The president also attempted to dabble in the unfamiliar realm of free market economics, asserting that the only way to reduce gasoline prices was to reduce demand and thus the United States must consume less petroleum products. This we have been doing. Overall consumption of crude oil in the United States has dropped almost ten percent since the peak year of 2005. Interestingly, that reduction – along with reductions in burning coal to produce power – have also resulted in significant drops in greenhouse gas emission in the United States since 2005, something that the president strangely fails to mention. (The Obama administration’s EPA recently released its annual greenhouse gas inventory report, in which it picked 1990 as the benchmark year in order to claim an overall rise in United States’ greenhouse gas emissions, while it pretty much ignored the overall reductions that have been achieved relative to 2005).

The free market model tells us that there is another way to reduce gasoline prices of course: instead of decreasing demand, we can increase supply. America has the ability to do so, and to do so to a larger degree than any other nation in the world, for the constraints to increasing production in this country are not geological or technical, but rather self-imposed and political. Those constraints can be cast off by the stroke of a pen, the market would quickly respond and everyone would be the richer.

Instead, we choose a kind of economic self-flagellation, deluding ourselves to believe that if we use less cheap, abundant fossil fuels then a planet supposedly in desperate danger will be saved. The facts tell us something quite different. For, as the years go by, our continued reductions in fossil fuel use are less and less significant in the global scheme of things.

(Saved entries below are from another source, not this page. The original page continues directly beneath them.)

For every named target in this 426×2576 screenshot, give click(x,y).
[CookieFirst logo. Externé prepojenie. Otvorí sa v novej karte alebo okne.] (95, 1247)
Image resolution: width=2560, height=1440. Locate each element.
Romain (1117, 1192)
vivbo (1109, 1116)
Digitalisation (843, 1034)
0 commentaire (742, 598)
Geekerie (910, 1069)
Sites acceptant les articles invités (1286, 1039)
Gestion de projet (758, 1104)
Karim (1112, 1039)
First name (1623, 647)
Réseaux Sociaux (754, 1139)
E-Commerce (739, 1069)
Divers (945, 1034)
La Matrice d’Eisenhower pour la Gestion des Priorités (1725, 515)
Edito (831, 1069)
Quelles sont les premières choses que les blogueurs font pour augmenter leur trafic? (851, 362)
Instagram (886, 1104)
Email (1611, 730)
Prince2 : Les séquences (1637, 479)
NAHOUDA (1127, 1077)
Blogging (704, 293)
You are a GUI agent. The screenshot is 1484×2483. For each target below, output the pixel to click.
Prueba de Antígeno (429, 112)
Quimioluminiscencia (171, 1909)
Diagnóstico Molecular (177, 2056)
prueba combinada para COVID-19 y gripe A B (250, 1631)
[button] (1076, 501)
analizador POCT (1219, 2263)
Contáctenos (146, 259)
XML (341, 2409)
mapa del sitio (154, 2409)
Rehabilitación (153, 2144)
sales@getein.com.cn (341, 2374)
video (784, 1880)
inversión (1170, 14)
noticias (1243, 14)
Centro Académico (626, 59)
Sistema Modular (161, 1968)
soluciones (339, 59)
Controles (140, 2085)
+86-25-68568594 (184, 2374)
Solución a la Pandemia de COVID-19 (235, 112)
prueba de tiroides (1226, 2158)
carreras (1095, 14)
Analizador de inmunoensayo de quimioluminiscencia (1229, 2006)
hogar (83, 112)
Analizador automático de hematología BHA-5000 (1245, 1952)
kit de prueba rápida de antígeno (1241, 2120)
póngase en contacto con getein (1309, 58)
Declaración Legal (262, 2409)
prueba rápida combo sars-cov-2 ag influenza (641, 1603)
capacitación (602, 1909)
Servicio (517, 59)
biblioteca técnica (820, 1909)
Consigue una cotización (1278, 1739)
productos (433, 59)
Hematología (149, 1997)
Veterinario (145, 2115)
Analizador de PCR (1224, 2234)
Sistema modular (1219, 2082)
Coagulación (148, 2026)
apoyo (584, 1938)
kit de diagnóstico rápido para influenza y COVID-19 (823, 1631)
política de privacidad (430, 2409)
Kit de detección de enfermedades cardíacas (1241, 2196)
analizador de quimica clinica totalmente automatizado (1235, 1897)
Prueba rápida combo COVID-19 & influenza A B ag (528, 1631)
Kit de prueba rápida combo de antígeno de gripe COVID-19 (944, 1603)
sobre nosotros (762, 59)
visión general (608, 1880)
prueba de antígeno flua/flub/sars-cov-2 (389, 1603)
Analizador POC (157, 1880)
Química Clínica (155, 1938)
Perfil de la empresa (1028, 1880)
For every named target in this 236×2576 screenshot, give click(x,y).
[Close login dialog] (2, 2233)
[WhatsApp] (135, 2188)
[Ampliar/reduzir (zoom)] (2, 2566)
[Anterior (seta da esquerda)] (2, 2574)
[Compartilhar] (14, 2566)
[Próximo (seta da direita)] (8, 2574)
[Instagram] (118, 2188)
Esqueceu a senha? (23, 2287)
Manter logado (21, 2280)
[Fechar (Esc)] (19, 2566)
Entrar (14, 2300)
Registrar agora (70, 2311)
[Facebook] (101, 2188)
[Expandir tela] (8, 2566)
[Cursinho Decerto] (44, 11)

Let’s go back to that benchmark year of 2005. Since then, United States’ consumption has dropped from about 7.6 billion barrels per year of crude, to less than 6.9 billion barrels per year, a reduction of over 650 million barrels per year. At the same time, crude oil consumption in China and India increased by over 700 million barrels per year. While it would be foolish and selfish to deny the peoples of China and India the opportunity to raise their standards of living by telling them that they can’t use more oil, it’s equally foolish to attempt to maintain the world’s level of petroleum consumption at a constant level on the back of American consumers. Yet, that is exactly what we have been doing, in effect if not in name. Rather than using our talents and resources to increase supply, we have been drawn into a decades-long, increasingly futile effort to micro-manage domestic demand.  It’s a program destined to fail – designed to fail – and American consumers are paying the price at the pump for this failed energy policy every day. Unless and until we have an administration that can deal with the reality of energy production in the twenty first century, rather than the delusional fantasies that our current president is so in love with, five dollar per gallon gas will be upon us in astonishingly short order.